Heute ist der 11.05.2026, und in Langenselbold hat sich ein kleines, aber eindrucksvolles Drama um einen Busch entfaltet. An der Ravolzhäuser Straße, unweit des Stadttorkreisels und einem beliebten Fußgänger- und Radweg, hat der Eichenprozessionsspinner sein Unwesen getrieben. Diese kleinen, gefräßigen Raupen haben ganze Arbeit geleistet und den befallenen Busch regelrecht kahl gefressen. Ein Warnschild wies Passanten darauf hin, Abstand zu halten – schließlich kann dieser gefräßige Geselle nicht nur Bäume, sondern auch Menschen schädigen.
Klimaschutzmanagerin Annika Bein bestätigte die Zerstörung des Strauchs durch die Raupen. Die Situation war ein wenig alarmierend, denn bisher war ein Befall an einem einzelnen Busch im Ort nicht bekannt. Bauamtsleiterin Verena Margraf berichtete von den regelmäßigen Kontrollen und der Entfernung befallener Äste aus den örtlichen Wäldern, wo diese Schmetterlingsart, insbesondere an Eichen, bekannt ist. Aber plötzlich war der Busch – ein unscheinbarer Teil der Vegetation – in den Fokus gerückt. Tausende Raupen hatten ihn in ein trauriges Schicksal gestürzt.
Gefahren und Vorsichtsmaßnahmen
Die kleinen Raupen sind nicht nur hungrig, sondern auch alles andere als harmlos. Ihre Brennhaare können gesundheitliche Probleme verursachen, darunter allergische Dermatitis bei Hautkontakt. Das ist besonders unangenehm, denn auch Haustiere sind nicht vor den unangenehmen Folgen gefeit. Was die Sache komplizierter macht: Der Befall wurde zunächst mit der harmlosen Gespinstmotte verwechselt, was Stadtbiologe Matthias Wissel bestätigte. Um die Bevölkerung zu schützen, ging die Verwaltung vorsichtshalber vom gravierenderen Fall aus.
Die Bekämpfung dieser Schädlinge unterliegt verschiedenen Regelungen. Zum Schutz der Eichen fällt sie unter die Pflanzenschutzmittel-Verordnung, während der Schutz der menschlichen Gesundheit unter die Biozid-Verordnung fällt. Es gibt unterschiedliche Bekämpfungsmethoden: chemisch, biologisch, mechanisch und thermisch. Aber Vorsicht: Diese sollten nur von professionellen Anwendern durchgeführt werden! Bei einem Befall ist es ratsam, Kontakt zu Gesundheits-, Forst- oder Pflanzenschutzämtern oder professionellen Schädlingsbekämpfern aufzunehmen.
Prävention und Bekämpfung
Eine der präventiven Maßnahmen, die empfohlen werden, ist das Aufhängen von Nistkästen für Meisen in der Nähe von Eichen – allerdings nicht direkt in die Bäume! Diese kleinen Vogelhelfer können helfen, die Raupenpopulation in Schach zu halten.
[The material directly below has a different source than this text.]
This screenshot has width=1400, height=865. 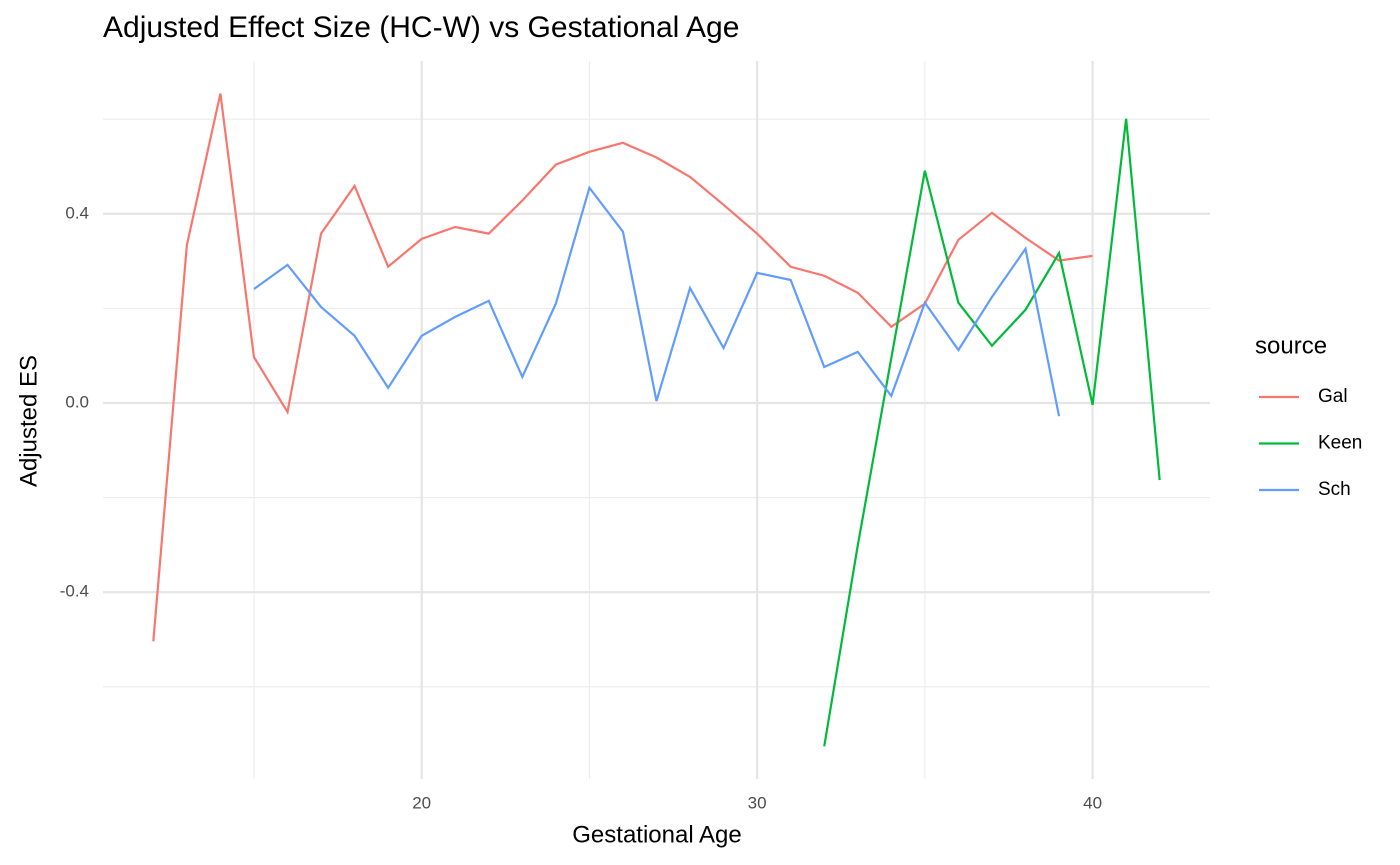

Aber wenn der Befall bereits da ist, gibt es verschiedene Methoden, um die Raupen zu bekämpfen. Mechanische Bekämpfung, wie das Absaugen der Gespinstnester – möglich ab dem dritten Larvenstadium – oder thermische Bekämpfung, bei der Heißwasser oder Heißschaum in die Nester gebracht wird, sind Optionen. Ungeschütztes Abflammen oder das Fällen von Bäumen sollte man jedoch lieber lassen, da die Brennhaare unkontrolliert verteilt werden könnten.
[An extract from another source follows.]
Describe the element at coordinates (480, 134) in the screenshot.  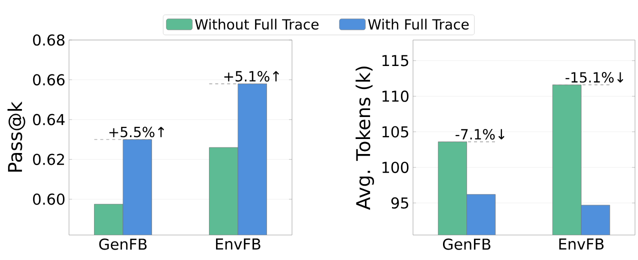
I see `annotation: -7.1%↓` at that location.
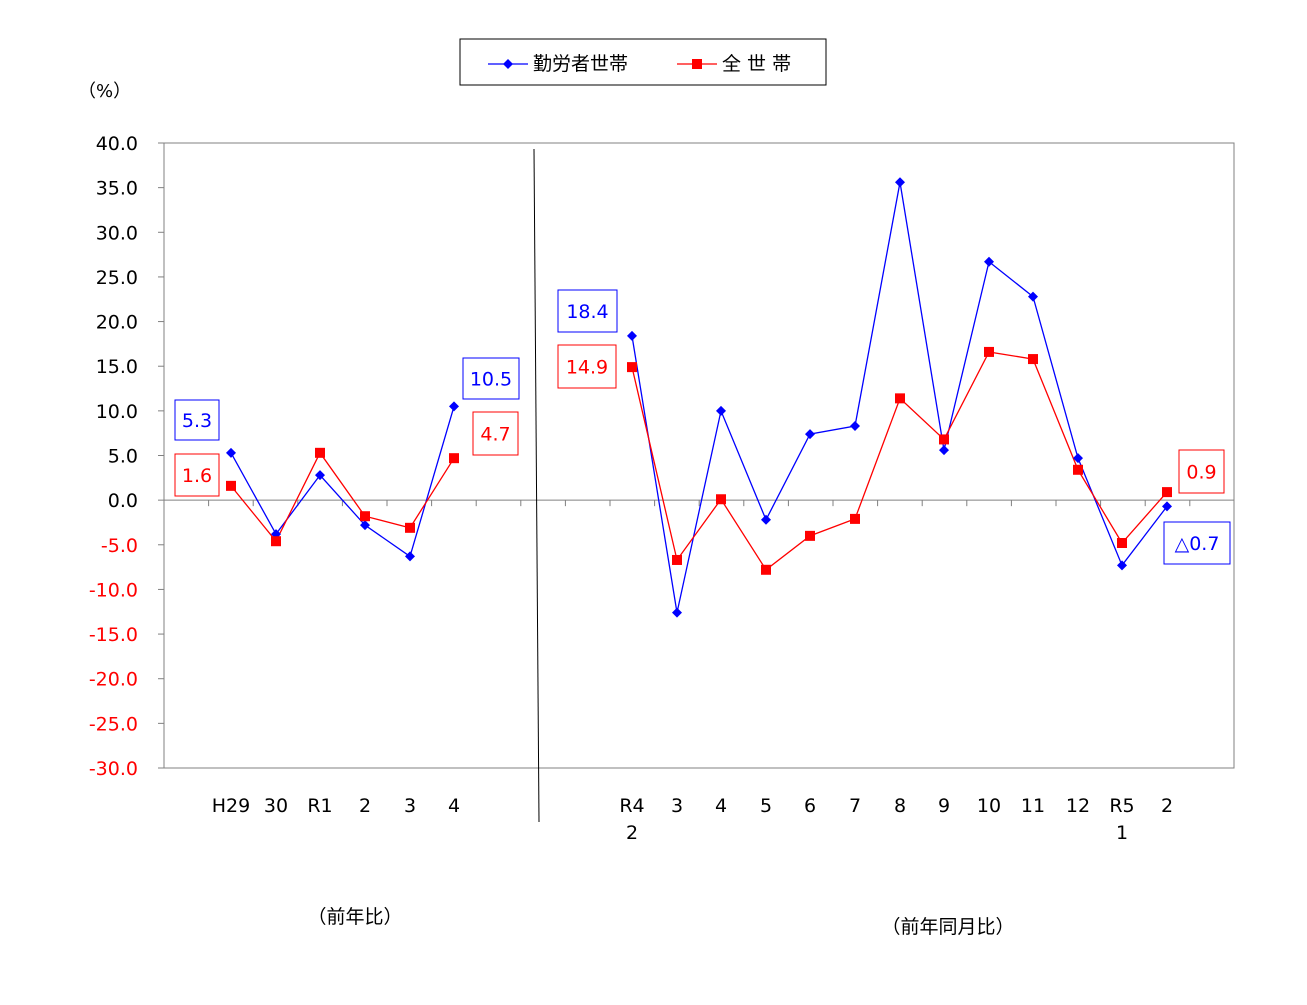 This screenshot has height=1005, width=1307. I want to click on group-labels: （前年比） （前年同月比）, so click(660, 922).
Die Situation in Langenselbold ist ein starkes Beispiel dafür, wie der Klimawandel die Lebensbedingungen für Arten wie den Eichenprozessionsspinner begünstigt. Diese Schmetterlingsart findet sich nicht nur an Eichen, sondern auch an anderen Baumarten. Mit einem gewissen Nachdruck sollte die Bevölkerung auf die Gefahren hingewiesen werden. Das Umweltbundesamt empfiehlt, betroffene Gebiete zu meiden und die Raupen sowie ihre Nester nicht zu berühren. Falls doch ein Kontakt stattfindet, sollte man seine Kleidung wechseln, reinigen und sich gründlich duschen – und die Kleidung bei mindestens 60 °C waschen!